• **Exercise aim**
Rewrite all of the records below, substituting "Where do I click to" for every occurrence of "Where should I click to" and leaving everything else unchanged.

• **Entries on locating words and elements**
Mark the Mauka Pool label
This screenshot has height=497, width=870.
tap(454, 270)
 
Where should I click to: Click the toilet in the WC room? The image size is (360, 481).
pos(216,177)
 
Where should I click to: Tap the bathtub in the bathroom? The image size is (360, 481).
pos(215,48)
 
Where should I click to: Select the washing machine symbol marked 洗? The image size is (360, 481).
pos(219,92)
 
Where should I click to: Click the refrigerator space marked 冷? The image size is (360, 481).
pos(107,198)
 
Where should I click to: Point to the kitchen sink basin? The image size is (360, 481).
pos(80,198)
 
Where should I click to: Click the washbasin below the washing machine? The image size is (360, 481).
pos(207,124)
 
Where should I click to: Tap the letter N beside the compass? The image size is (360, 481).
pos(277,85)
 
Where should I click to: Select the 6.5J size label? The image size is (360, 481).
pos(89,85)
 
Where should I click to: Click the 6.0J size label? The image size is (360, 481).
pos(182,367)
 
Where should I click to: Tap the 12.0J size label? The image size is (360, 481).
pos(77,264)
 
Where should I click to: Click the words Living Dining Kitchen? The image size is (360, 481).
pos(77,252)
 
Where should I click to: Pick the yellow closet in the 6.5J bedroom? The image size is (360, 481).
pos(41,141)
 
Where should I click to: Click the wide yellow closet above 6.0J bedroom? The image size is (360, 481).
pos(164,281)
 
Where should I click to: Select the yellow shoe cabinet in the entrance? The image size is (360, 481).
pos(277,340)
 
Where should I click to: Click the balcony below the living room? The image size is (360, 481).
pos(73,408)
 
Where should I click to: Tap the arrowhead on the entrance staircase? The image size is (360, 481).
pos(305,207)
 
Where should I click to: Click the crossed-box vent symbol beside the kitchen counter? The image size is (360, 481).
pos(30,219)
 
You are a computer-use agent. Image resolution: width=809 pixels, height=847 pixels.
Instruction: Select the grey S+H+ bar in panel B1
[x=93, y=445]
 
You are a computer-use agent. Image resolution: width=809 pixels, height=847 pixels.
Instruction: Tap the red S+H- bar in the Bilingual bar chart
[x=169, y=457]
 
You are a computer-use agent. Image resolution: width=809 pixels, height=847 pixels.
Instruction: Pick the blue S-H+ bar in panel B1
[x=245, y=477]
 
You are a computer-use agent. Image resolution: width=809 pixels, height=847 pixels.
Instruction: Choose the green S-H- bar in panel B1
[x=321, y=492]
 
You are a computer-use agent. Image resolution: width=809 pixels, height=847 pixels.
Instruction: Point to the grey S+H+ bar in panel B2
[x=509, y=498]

• **Exercise response**
Mark the Mauka Pool label
This screenshot has height=497, width=870.
tap(454, 270)
 
Where do I click to: Click the toilet in the WC room? The image size is (360, 481).
pos(216,177)
 
Where do I click to: Tap the bathtub in the bathroom? The image size is (360, 481).
pos(215,48)
 
Where do I click to: Select the washing machine symbol marked 洗? The image size is (360, 481).
pos(219,92)
 
Where do I click to: Click the refrigerator space marked 冷? The image size is (360, 481).
pos(107,198)
 
Where do I click to: Point to the kitchen sink basin? The image size is (360, 481).
pos(80,198)
 
Where do I click to: Click the washbasin below the washing machine? The image size is (360, 481).
pos(207,124)
 
Where do I click to: Tap the letter N beside the compass? The image size is (360, 481).
pos(277,85)
 
Where do I click to: Select the 6.5J size label? The image size is (360, 481).
pos(89,85)
 
Where do I click to: Click the 6.0J size label? The image size is (360, 481).
pos(182,367)
 
Where do I click to: Tap the 12.0J size label? The image size is (360, 481).
pos(77,264)
 
Where do I click to: Click the words Living Dining Kitchen? The image size is (360, 481).
pos(77,252)
 
Where do I click to: Pick the yellow closet in the 6.5J bedroom? The image size is (360, 481).
pos(41,141)
 
Where do I click to: Click the wide yellow closet above 6.0J bedroom? The image size is (360, 481).
pos(164,281)
 
Where do I click to: Select the yellow shoe cabinet in the entrance? The image size is (360, 481).
pos(277,340)
 
Where do I click to: Click the balcony below the living room? The image size is (360, 481).
pos(73,408)
 
Where do I click to: Tap the arrowhead on the entrance staircase? The image size is (360, 481).
pos(305,207)
 
Where do I click to: Click the crossed-box vent symbol beside the kitchen counter? The image size is (360, 481).
pos(30,219)
 
You are a computer-use agent. Image resolution: width=809 pixels, height=847 pixels.
Instruction: Select the grey S+H+ bar in panel B1
[x=93, y=445]
 
You are a computer-use agent. Image resolution: width=809 pixels, height=847 pixels.
Instruction: Tap the red S+H- bar in the Bilingual bar chart
[x=169, y=457]
 
You are a computer-use agent. Image resolution: width=809 pixels, height=847 pixels.
Instruction: Pick the blue S-H+ bar in panel B1
[x=245, y=477]
 
You are a computer-use agent. Image resolution: width=809 pixels, height=847 pixels.
Instruction: Choose the green S-H- bar in panel B1
[x=321, y=492]
 
You are a computer-use agent. Image resolution: width=809 pixels, height=847 pixels.
Instruction: Point to the grey S+H+ bar in panel B2
[x=509, y=498]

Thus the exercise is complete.